[Start of section]

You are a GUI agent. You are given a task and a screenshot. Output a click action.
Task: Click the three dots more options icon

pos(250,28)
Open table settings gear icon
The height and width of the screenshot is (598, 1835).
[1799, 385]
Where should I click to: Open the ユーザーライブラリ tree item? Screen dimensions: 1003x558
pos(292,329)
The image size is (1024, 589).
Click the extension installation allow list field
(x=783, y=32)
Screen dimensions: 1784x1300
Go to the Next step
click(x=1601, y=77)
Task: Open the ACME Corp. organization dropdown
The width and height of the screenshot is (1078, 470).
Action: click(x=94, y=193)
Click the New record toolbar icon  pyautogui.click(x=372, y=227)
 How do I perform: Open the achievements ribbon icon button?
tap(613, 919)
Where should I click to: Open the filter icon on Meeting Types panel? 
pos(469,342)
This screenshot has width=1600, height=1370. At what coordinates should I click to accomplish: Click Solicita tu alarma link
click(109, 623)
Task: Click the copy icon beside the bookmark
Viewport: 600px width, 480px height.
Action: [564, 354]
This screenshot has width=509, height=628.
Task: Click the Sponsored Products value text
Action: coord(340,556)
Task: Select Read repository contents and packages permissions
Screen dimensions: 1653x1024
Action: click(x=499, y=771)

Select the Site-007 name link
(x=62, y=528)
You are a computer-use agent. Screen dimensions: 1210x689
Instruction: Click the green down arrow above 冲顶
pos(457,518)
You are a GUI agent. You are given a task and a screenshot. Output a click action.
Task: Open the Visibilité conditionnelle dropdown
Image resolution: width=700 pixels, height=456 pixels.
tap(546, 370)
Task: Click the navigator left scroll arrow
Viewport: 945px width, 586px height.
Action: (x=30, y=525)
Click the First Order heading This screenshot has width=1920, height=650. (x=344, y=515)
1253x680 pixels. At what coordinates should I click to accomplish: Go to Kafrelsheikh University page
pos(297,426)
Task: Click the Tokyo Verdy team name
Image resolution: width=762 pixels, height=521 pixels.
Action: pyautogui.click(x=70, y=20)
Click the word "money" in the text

[End of section]

# What to produce
Would you retype the listing above in full, exactly as it reads?

# Result
You are a GUI agent. You are given a task and a screenshot. Output a click action.
Task: Click the three dots more options icon

pos(250,28)
Open table settings gear icon
The height and width of the screenshot is (598, 1835).
[1799, 385]
Where should I click to: Open the ユーザーライブラリ tree item? Screen dimensions: 1003x558
pos(292,329)
The image size is (1024, 589).
Click the extension installation allow list field
(x=783, y=32)
Screen dimensions: 1784x1300
Go to the Next step
click(x=1601, y=77)
Task: Open the ACME Corp. organization dropdown
The width and height of the screenshot is (1078, 470).
Action: click(x=94, y=193)
Click the New record toolbar icon  pyautogui.click(x=372, y=227)
 How do I perform: Open the achievements ribbon icon button?
tap(613, 919)
Where should I click to: Open the filter icon on Meeting Types panel? 
pos(469,342)
This screenshot has width=1600, height=1370. At what coordinates should I click to accomplish: Click Solicita tu alarma link
click(109, 623)
Task: Click the copy icon beside the bookmark
Viewport: 600px width, 480px height.
Action: [564, 354]
This screenshot has width=509, height=628.
Task: Click the Sponsored Products value text
Action: coord(340,556)
Task: Select Read repository contents and packages permissions
Screen dimensions: 1653x1024
Action: click(x=499, y=771)

Select the Site-007 name link
(x=62, y=528)
You are a computer-use agent. Screen dimensions: 1210x689
Instruction: Click the green down arrow above 冲顶
pos(457,518)
You are a GUI agent. You are given a task and a screenshot. Output a click action.
Task: Open the Visibilité conditionnelle dropdown
Image resolution: width=700 pixels, height=456 pixels.
tap(546, 370)
Task: Click the navigator left scroll arrow
Viewport: 945px width, 586px height.
Action: (x=30, y=525)
Click the First Order heading This screenshot has width=1920, height=650. (x=344, y=515)
1253x680 pixels. At what coordinates should I click to accomplish: Go to Kafrelsheikh University page
pos(297,426)
Task: Click the Tokyo Verdy team name
Image resolution: width=762 pixels, height=521 pixels.
Action: pyautogui.click(x=70, y=20)
Click the word "money" in the text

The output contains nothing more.